Only five days ago, a suicide bomber set off an explosion on a train in southern Russia, killing 44 people. But none of the other blasts has come so close to the Kremlin.
The blast, which had the power of more than 2 pounds of dynamite, shattered first- and second-story windows in the hotel and wrecked a late-model Mercedes sedan parked out front.
It scattered the grisly remains of its victims along the snow-dusted sidewalk, witnesses said, including the body of the suspected bomber, a woman wearing a long coat.
The dead and injured included four 19-year-olds, at least some of them students at Moscow State University, the Itar-Tass news service reported.
Debris sprayed across Mokhovaya Street, striking several visitors in the complex of gardens and plazas just outside the Kremlin walls. Police at first suggested that the attack might have been connected with a business dispute.
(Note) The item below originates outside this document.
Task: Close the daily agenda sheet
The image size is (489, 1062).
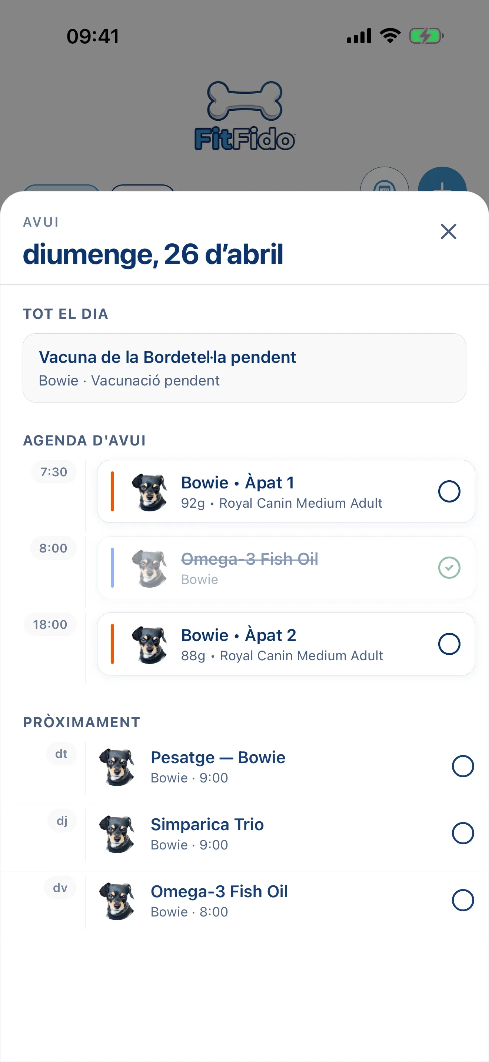Action: (x=448, y=231)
But investigators later said they found the remains of a "suicide belt" loaded with metal ball-bearings and explosive, raising suspicions it was connected to Chechen rebels.
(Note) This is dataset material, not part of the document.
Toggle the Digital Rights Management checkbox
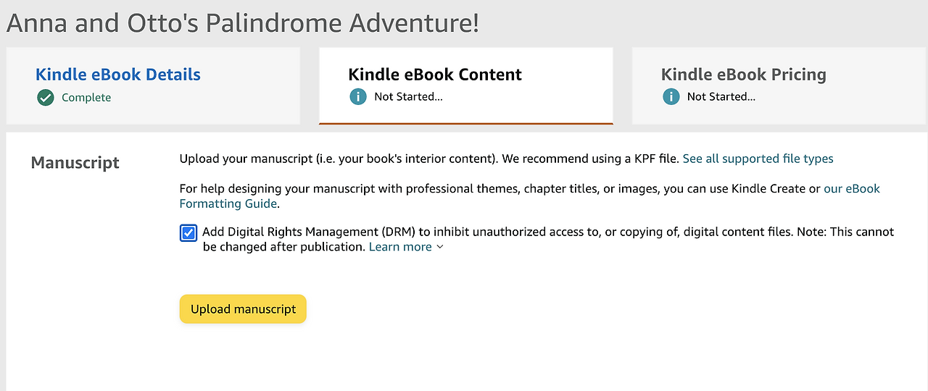 [189, 232]
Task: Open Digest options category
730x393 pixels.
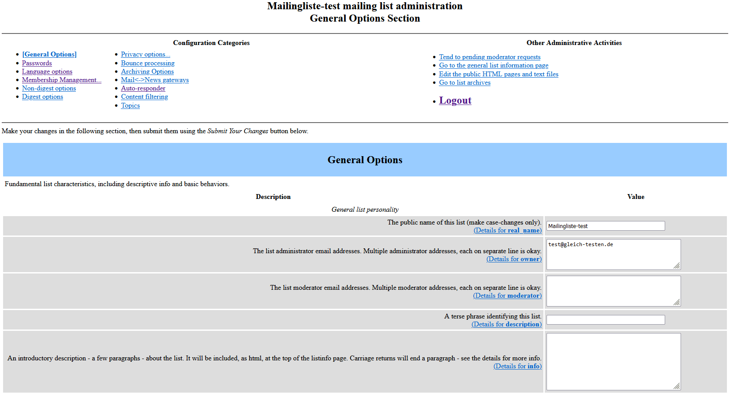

It struck just before 11 a.m., as Putin was preparing to speak with regional leaders at a meeting to mark the 10th anniversary of Russia's constitution, celebrated Friday.
Chechen rebels had reportedly threatened to stage attacks to disrupt national elections Sunday, when Putin supporters won substantial control of the 450 seats in parliament, essentially granting the Russian president a mandate to continue his economic reforms and the slow wind-down of the war in Chechnya.
Moscow Mayor Yuri Luzhkov told the Interfax news agency that the bomber had asked passers-by for the location of the parliament, or Duma, which is headquartered in a gray Soviet-era structure a block east of where the explosion occurred.
"Evidently, the bomb went off by accident," he said.
Police said they are seeking a second suspect, a short woman in her early 40s who might have set off the bomb by remote control.
Over the past year, almost 300 people have been killed in Russia in bombings and other attacks blamed on separatists from the Russian republic of Chechnya, in the northern Caucasus mountains.
Yesterday's attack was the second time this year suicide bombers struck in Moscow.
In July, two female suicide bombers detonated explosives at a rock concert on the city's outskirts, killing 15 other people and injuring 60.
Five days later, a 22-year-old widow of a Chechen killed in the republic's separatist conflict walked into a downtown Moscow restaurant carrying a bag with a pound of explosives, but was arrested before she could detonate the bomb.
Despite the Kremlin's efforts to write a new constitution for the separatist republic, elect a new Chechen president and resettle refugees back into Grozny, the capital, rebel attacks against Russian troops persist, and the war has moved onto Moscow's own turf.
One of its most frightening trademarks has been the female suicide bombers, known as "black widows" in the Russian media, who are reportedly trained in rebel camps to launch attacks in revenge for lost husbands, brothers and fathers.
Chechen rebels seeking a negotiated settlement to the conflict have repeatedly denied involvement in the terrorist attacks and accused the Kremlin of secretly organizing them to win public support for a hard-line military approach in the southern republic.
Compiled from Baltimore Sun, Chicago Tribune and Los Angeles Times reports.